I did read to be patient in that I can see some male flower form. So far I see nothing but pistils on my clone.

This strain Tiki-jo seems very Hermi resistant and yes this is a reveg plant.

I am making strong brews (50 ppm) using a transformer that read 17V and will keep spraying the clone.

I read that people sprayed and said wtf, quit spraying but 10 days later male flowers..

Fingers crossed here.

It has to be kept in the absolute dark that much I know for sure.
 

Relentless

Active member
Veteran
very nice! i plan on trying this one day! thanks for the detailed post!


btw, just so i get this straight...
just spray 2x a day for 8 days, then induce flowering? do u keep spraying while in flowering or no?
 
J

JackTheGrower

Alright! I am looking at pollen sacs on my female.


Now to find the info on opening sacs by hand.

I hope these will open on their own but I have a plant that I need to pollinate quicker than it looks like these sacs will take to open.

Nice thing to note is the pollen sacs continue to enlarge.

i have been feeding lightly and spraying everyday still.. I'm not sure if continuing to spray after the female expresses pollen is necessary or not.
 
J

JackTheGrower

any one knows if theres any side effects or faster brake down if one applied a small dose of soap and veggy oil just before spraying?
i would think it would make the CS stick longer to the leaves and make it more effective but i donnu if theres any side effects to this ?

So far I have found that like water it will puddle and drip but I don't see a need for stick.
Perhaps keeping the stoma clear is better than an oil or soap.

That doesn't mean I'm right but diluting the CS seems to be something to avoid.

My program had me spraying twice a day @ ~ 30ppm and once I could see pollen sacs forming I switched to once a day @ 50ppm+

I believe this is the same as foliar feeding in that the plant can uptake the silver through the leaves easy.

You are welcome to look at a thread I am working to see how it has gone for me. Thread

I'm learning as I work the thread.



Notice the grey spots. The Styrofoam plate helps keep the CS off the biologically alive soil.
 

stinkypete70

New member
Wow i just read 738 posts over several hours. I will definitely try this with every strain I can What a way to spread the joy!
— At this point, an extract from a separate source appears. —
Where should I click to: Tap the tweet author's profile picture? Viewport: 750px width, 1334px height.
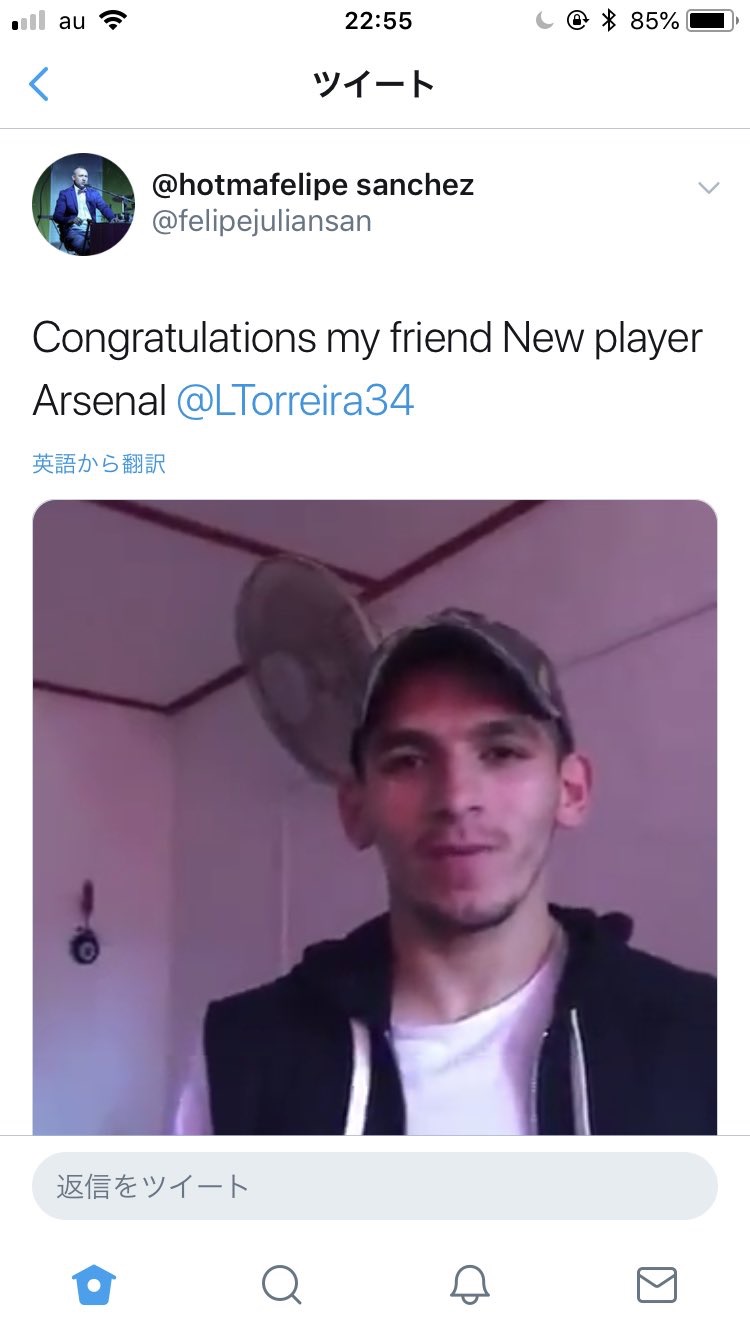[x=83, y=204]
I already have everything but the silver laying around.

Has anyone started a list of strains that have been reversed with CS.
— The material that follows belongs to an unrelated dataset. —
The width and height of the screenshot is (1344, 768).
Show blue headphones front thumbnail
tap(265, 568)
Just thinking that genetically some stains may just not be capable of throwing bananas.
 

generalgrievous

collector of lightsabers.. and fine cannabis genet
ICMag Donor
Started this thread yesterday, gathered my parts today, just finished the thread, i'll assemble this stuff tomorrow... my gem is a chemD x spacedawg... chemD pheno.
Gonna grow me some femdog beans :whee:
 

festivus

STAY TOASTY MY FRIENDS!
ICMag Donor
Veteran
Well, I had tried CS on my Hawaiian last year, and although I got lots of male flowers, they didn't contain much viable pollen. BUT, I was able to get 2 seeds and one popped! My heirloom strain lives!!!
 

GrowersUnite

Active member
Just tried this again on my nirvana WR. I did a thoughly drenched squirting about 6 times. I didn't think it worked this time, no ball sacks or nanners. 30ppm CSS, I'm pretty sure. Either way it seemed too low and I had alot of gray matter that was built up on my silver rods and it made the solution look dark grey and nasty.

It even gave the 4 branches a grey tint. the last few times I've tried you could see the silver on the plant, not now. None, no glitteryness, it looks sickly where ever it got sprayed. Anyways. my whole plant is pollinated somehow, mostly dot size seeds. I did find one large normal green one, and that's what got me clued into it.
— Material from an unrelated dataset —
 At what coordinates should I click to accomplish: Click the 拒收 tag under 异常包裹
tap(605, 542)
It's amazing if it worked! This time I'm going to let the plant go way long so I have seeds. it's got 4 weeks left. It can either be CSS or a Himalayan blue diesel male hermi that cause this. I'm not so sure on the HBD, since I dont think my Rhino was flowering at the time. The HBD was futile though even though it was a male. It had pollinated itself, but died before I could harvest ripe ones :( :(

Hell for all I know, it could be floating in the air from another random person plant right? cus I'm pretty sure I dont see sacks on my WR. If my seeds are female and clone-like it was the CSS right? Any males and it's crossed with HBD?